Chapter 6 High-Dimensional Feature Assessment

A frequent task is to find features which differ with respect to one or more experimental factors. We illustrate this type of analysis using a gene expression experiment (\(p=15923\) genes) performed with \(12\) randomly selected mice from two strains. The features are the \(p=15923\) genes and the strain (A vs B) is the experimental factor.

A commonly used format for gene expression data is the ExpressionSet class from the Biobase package. The actual expressions are retrieved using the function exprs. Information on the phenotypes is obtained using pData and with fData we get more information on the genes (“features”).

We load the ExpressionSet.

esetmouse <- readRDS(file="data/esetmouse.rds")
class(esetmouse)
## [1] "ExpressionSet"
## attr(,"package")
## [1] "Biobase"
dim(esetmouse)
## Features  Samples 
##    15923       24

We can look at the expression values of the first sample and the first 6 genes.

exprs(esetmouse)[1:6,1]
## 1367452_at 1367453_at 1367454_at 1367455_at 1367456_at 1367457_at 
##  10.051651  10.163334  10.211724  10.334899  10.889349   9.666755

An overview on the phenotype data can be obtained using the following commands.

table(pData(esetmouse)$strain)
## 
##  A  B 
## 12 12

6.1 Gene-wise Two-sample Comparison

We are interested in comparing gene expression between the mice strains A and B.

x <- esetmouse$strain # strain information
y <- t(exprs(esetmouse)) # gene expressions matrix (columns refer to genes)

We start by visualizing the expression of gene \(j=11425\).

boxplot(y[,11425]~x)

This gene seems to be higher expressed in A. To nail down this observeration we can do a more formal hypothesis test. We build the ordinary t-statistic

\[\begin{align*} t_{j}&=\frac{\overline{y}_{j}^B-\overline{y}_{j}^A}{s_{j}\sqrt{\frac{1}{n_A}+\frac{1}{n_B}}}. \end{align*}\]

We can calculate the two-sided p-value

\[\begin{align*} q_j&=2\left(1-F(|t_j|,\nu=n_A+n_B-2)\right). \end{align*}\]

In R we can perform a two-sample t-test using the function t.test.

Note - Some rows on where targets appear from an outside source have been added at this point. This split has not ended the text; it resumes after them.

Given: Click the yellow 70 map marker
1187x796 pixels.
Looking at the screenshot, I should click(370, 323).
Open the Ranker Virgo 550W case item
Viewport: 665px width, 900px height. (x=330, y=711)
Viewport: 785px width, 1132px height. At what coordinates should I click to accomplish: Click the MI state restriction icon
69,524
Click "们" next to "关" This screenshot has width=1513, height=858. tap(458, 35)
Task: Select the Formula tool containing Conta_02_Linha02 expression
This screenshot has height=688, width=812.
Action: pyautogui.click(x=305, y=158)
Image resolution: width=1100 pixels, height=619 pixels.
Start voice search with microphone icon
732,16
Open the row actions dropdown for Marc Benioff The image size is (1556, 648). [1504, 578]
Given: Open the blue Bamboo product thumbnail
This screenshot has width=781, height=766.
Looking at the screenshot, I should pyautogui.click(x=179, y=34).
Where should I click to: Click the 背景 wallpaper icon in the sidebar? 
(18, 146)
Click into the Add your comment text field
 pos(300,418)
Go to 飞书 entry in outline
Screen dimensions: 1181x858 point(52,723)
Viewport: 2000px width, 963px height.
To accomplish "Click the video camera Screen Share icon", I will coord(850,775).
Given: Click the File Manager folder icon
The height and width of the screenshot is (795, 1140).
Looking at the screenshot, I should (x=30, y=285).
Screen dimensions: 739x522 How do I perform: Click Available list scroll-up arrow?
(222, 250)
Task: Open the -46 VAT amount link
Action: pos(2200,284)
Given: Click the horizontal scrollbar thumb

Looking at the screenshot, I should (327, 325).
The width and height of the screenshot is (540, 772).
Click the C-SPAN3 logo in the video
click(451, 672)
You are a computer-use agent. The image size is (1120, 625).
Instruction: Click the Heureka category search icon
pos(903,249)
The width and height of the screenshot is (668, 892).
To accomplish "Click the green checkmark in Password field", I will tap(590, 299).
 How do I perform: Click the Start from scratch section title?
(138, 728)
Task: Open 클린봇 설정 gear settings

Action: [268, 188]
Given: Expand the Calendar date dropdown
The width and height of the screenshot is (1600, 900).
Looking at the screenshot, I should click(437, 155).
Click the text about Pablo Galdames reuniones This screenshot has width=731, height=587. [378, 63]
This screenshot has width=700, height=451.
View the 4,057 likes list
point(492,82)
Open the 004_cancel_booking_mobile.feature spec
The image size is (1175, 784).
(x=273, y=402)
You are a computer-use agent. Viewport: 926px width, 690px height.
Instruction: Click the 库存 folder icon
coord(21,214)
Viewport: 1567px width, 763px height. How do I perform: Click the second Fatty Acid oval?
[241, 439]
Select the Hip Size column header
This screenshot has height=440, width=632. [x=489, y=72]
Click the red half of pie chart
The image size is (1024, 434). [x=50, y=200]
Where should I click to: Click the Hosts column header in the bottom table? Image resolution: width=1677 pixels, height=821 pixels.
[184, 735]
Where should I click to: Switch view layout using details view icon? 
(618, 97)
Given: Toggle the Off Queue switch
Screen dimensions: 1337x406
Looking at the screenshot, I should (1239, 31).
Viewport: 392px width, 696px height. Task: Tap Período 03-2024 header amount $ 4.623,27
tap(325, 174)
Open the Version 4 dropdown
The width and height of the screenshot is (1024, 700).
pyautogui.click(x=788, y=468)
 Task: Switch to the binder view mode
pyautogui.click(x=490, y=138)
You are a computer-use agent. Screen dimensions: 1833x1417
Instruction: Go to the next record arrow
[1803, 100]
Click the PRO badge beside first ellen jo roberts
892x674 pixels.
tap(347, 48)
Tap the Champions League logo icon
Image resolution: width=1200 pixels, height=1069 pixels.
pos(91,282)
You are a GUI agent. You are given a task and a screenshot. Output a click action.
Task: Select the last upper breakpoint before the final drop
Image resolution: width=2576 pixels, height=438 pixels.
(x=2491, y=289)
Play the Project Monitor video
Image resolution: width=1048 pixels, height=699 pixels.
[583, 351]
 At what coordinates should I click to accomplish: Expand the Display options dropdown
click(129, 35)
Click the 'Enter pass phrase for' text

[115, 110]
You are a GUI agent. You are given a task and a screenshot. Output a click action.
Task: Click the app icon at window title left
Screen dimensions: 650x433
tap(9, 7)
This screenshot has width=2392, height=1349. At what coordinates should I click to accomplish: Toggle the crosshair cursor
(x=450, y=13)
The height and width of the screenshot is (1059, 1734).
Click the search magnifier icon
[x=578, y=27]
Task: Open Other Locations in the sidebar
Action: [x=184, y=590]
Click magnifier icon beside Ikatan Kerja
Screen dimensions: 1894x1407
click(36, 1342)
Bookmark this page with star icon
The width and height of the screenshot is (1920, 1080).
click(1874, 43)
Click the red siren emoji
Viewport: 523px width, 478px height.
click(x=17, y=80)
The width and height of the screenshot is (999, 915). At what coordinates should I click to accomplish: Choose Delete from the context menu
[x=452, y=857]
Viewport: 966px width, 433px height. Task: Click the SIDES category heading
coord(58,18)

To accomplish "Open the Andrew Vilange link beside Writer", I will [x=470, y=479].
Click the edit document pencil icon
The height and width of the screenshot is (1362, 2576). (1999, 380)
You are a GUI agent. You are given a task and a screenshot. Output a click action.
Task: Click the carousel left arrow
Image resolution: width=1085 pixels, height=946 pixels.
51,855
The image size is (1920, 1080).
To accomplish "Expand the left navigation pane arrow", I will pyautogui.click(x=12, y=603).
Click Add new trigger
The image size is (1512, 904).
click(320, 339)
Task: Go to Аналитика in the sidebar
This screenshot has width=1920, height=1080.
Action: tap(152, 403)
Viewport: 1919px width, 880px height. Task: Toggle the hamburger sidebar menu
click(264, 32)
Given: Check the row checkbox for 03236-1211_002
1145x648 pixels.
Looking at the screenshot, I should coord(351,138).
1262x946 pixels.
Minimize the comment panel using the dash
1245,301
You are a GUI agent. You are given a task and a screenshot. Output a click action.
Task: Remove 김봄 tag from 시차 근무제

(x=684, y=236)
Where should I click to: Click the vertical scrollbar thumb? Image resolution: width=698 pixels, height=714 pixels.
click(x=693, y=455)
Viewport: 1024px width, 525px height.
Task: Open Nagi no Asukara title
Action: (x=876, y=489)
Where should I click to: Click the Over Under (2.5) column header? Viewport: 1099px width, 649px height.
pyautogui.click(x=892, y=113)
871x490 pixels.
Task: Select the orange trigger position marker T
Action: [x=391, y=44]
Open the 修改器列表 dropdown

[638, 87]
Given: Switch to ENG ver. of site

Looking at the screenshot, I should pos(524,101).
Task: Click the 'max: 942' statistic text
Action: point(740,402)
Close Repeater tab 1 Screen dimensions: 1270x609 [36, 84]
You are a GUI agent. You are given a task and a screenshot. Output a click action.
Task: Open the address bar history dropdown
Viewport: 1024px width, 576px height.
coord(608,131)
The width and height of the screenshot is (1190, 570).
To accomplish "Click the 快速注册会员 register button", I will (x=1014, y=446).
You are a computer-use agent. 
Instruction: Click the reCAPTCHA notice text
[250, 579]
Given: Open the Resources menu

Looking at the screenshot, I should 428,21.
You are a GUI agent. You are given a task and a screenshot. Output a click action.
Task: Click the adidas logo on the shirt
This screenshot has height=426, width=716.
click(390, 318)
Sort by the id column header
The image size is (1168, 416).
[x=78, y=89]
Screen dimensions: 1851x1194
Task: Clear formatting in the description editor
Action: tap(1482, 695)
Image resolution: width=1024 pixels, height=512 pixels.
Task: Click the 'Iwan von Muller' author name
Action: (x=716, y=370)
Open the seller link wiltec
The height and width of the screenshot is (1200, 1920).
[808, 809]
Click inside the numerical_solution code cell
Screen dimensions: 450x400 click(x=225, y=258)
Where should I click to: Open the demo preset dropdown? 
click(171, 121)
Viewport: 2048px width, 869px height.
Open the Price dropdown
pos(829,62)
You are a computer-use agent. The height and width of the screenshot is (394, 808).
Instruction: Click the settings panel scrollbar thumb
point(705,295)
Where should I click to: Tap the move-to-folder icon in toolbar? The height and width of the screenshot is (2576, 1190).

ttest <- t.test(y[,11425]~x,var.equal=TRUE)
ttest$statistic #tscore
##        t 
## 1.774198
ttest$p.value
## [1] 0.0898726

We obtain \(q_{11425}\)=0.09 and based on that we would not reject the null-hypothesis for this specific gene at the \(\alpha=0.05\) level. What about the other genes? We continue by repeating the analysis for all \(p=\) 15923 genes. We save the results in a data frame.

pvals <- apply(y,2,FUN=
                 function(y){
                   t.test(y~x,var.equal=TRUE)$p.value
                 })
tscore <- apply(y,2,FUN=
                  function(y){
                    t.test(y~x,var.equal=TRUE)$statistic
                  })
res.de <- data.frame(p.value=pvals,
                     t.score=tscore,
                     geneid=names(tscore))

Next we count the number of significant genes.

sum(res.de$p.value<0.05)
## [1] 2908

According to this analysis 2908 genes are differentially expressed between strains A and B. This is 18.3% of all genes. In the next section we will explain that this analysis misses an important point, namely it neglects the issue of multiple testing.

6.2 Multiple Testing

To illustrate the multiple testing problem we create an artificial gene expression data set where we are certain that none of the genes is differentially expressed.

set.seed(1)
p <- ncol(y)
n <- nrow(y)
ysim <- matrix(rnorm(n*p),n,p)

Now we repeat the gene-wise two-sample comparisons for the artificial data set.

pvals.sim <- apply(ysim,2,FUN=
                 function(y){
                   t.test(y~x,var.equal=TRUE)$p.value
                 })
tscore.sim <- apply(ysim,2,FUN=
                  function(y){
                    t.test(y~x,var.equal=TRUE)$statistic
                  })
res.de.sim <- data.frame(p.value=pvals.sim,t.score=tscore.sim)

We count the number of significant genes.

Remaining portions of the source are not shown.